Brandt let out a small sigh and began guiding me out the door. “Vogel’s jacket came in this morning from Massachusetts. Why don’t you compare notes with Ron while we dance with the media? It won’t be long. Work up a rough draft of the affidavit in the meantime.”
I paused at the door. “Katz did ask me about a feature piece. I turned him down.”
Brandt’s murmur was beyond Dunn’s earshot. “Don’t worry about it. He talked to me, too, very reasonably. This Santos thing’s just got the SA worked up. And we do have more than enough for a search warrant.”
I, too, kept my voice down. “What if we come up empty? We’ll all look like idiots. Why not wait the few hours it’ll take us to check the trailer out? Then he can talk till he puts ’em all asleep.”
Brandt sighed and glanced over his shoulder. Dunn had gone back to studying the press release. “There was a bad poll this morning.” He paused, knowing how hollow that sounded. “And Jack Derby’s holding his own press conference in an hour.”
He raised his eyebrows and smiled tiredly. “I can’t tell a state’s attorney what to do. I can only recommend that he’s full of shit, and that only diplomatically. His entire staff is against this, too.”
Given the threat to the case, that came as no comfort, but I nevertheless did as Tony suggested—I checked in with Ron Klesczewski at the command center, and used him and his by-now voluminous files to draw up the most careful and thoroughly researched warrant application of my career. If this thing was going to blow up in our faces, the police department was not going to be the one needing surgery. In the back of my mind, however, an unacknowledged bell kept sounding that, despite all my care, I was too tired to be doing such detail work.

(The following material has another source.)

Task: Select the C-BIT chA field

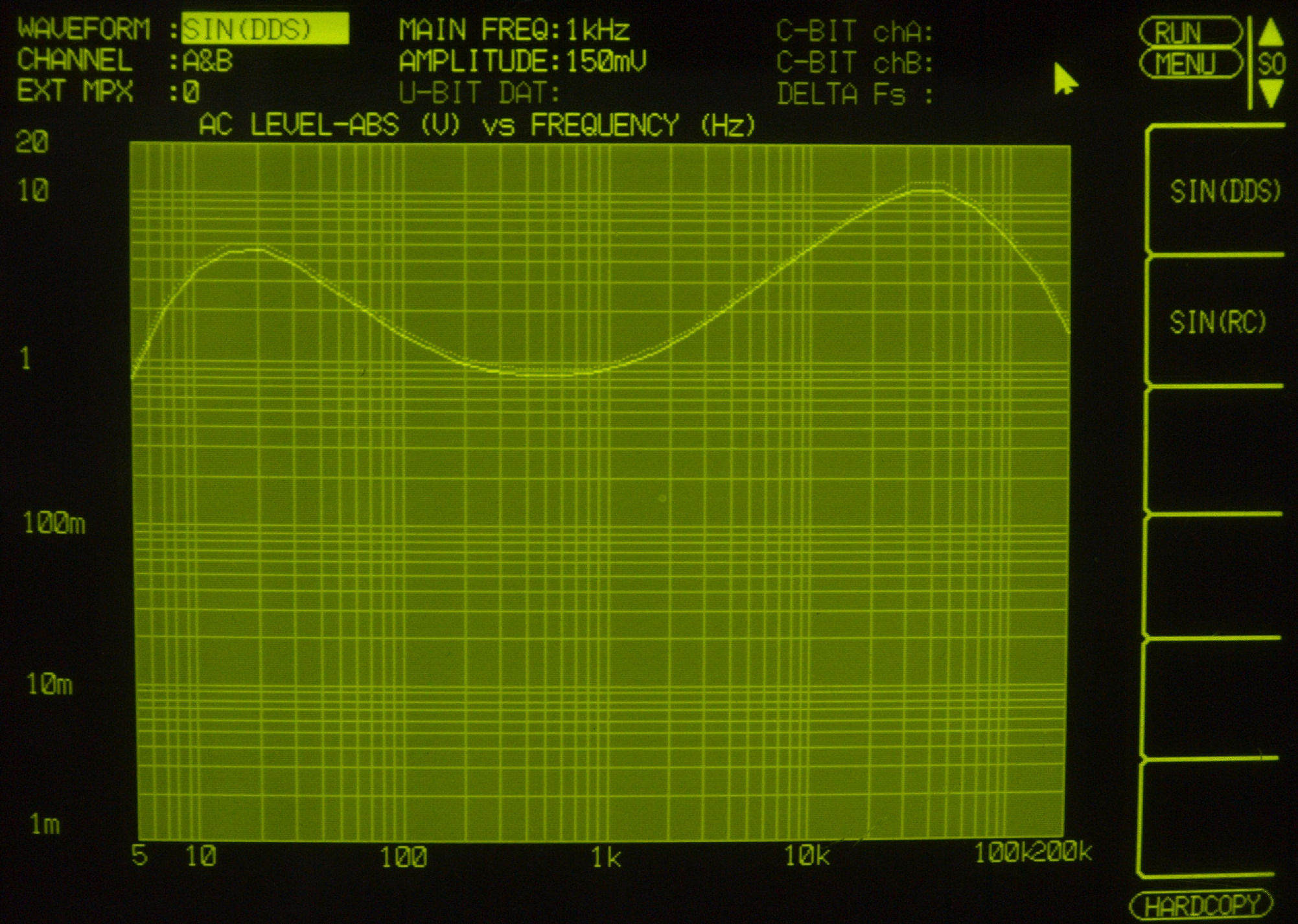Action: tap(855, 31)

I knew some of the hoopla was inevitable. Gail’s own candlelight march had kicked it off, and even it had been the mere overture to a media/politics/public-relations carnival that was going to play on the front page for weeks. What was unsettling me was James Dunn’s reaction. Although never a mellow man, he was powerfully self-restrained, and had never before left the boundaries of his office to meddle with police procedure on such a personal level, and at such a hysterical pitch.

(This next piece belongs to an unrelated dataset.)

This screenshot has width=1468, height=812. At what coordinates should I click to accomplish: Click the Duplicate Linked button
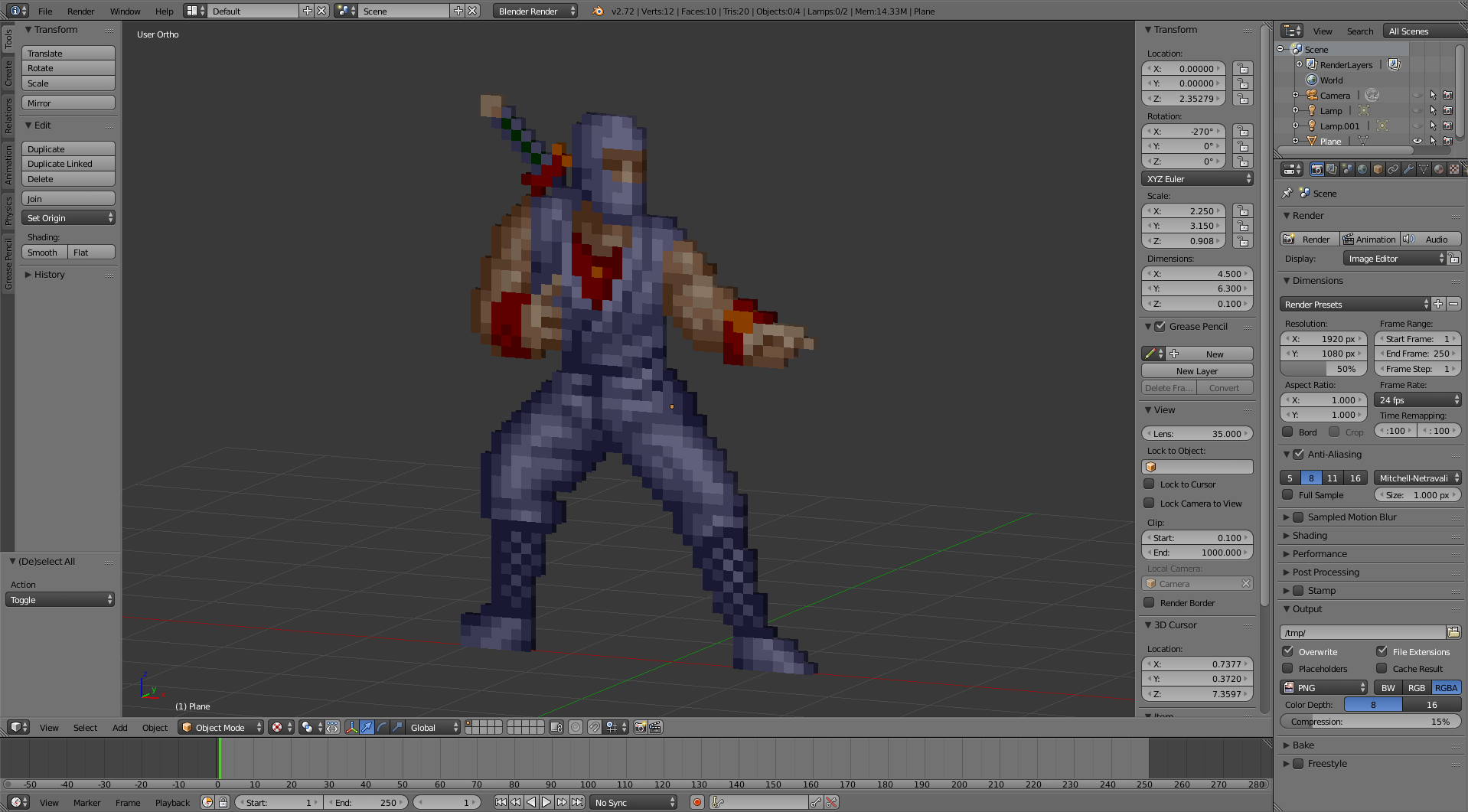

He had also never made any bones about his dislike of sex-crime prosecutions, of how they hinged more on appearances and prejudice than on the solid evidence he cherished. As far as I could see, the combination of just such a case and an increasingly desperate reelection bid was apparently pushing him to some sort of edge.
Driving my fogged brain through the wordy intricacies of the affidavit, I kept wondering how the pressures on Dunn might affect his performance. Given his almost irrational behavior now, how safe was Gail’s case in his hands?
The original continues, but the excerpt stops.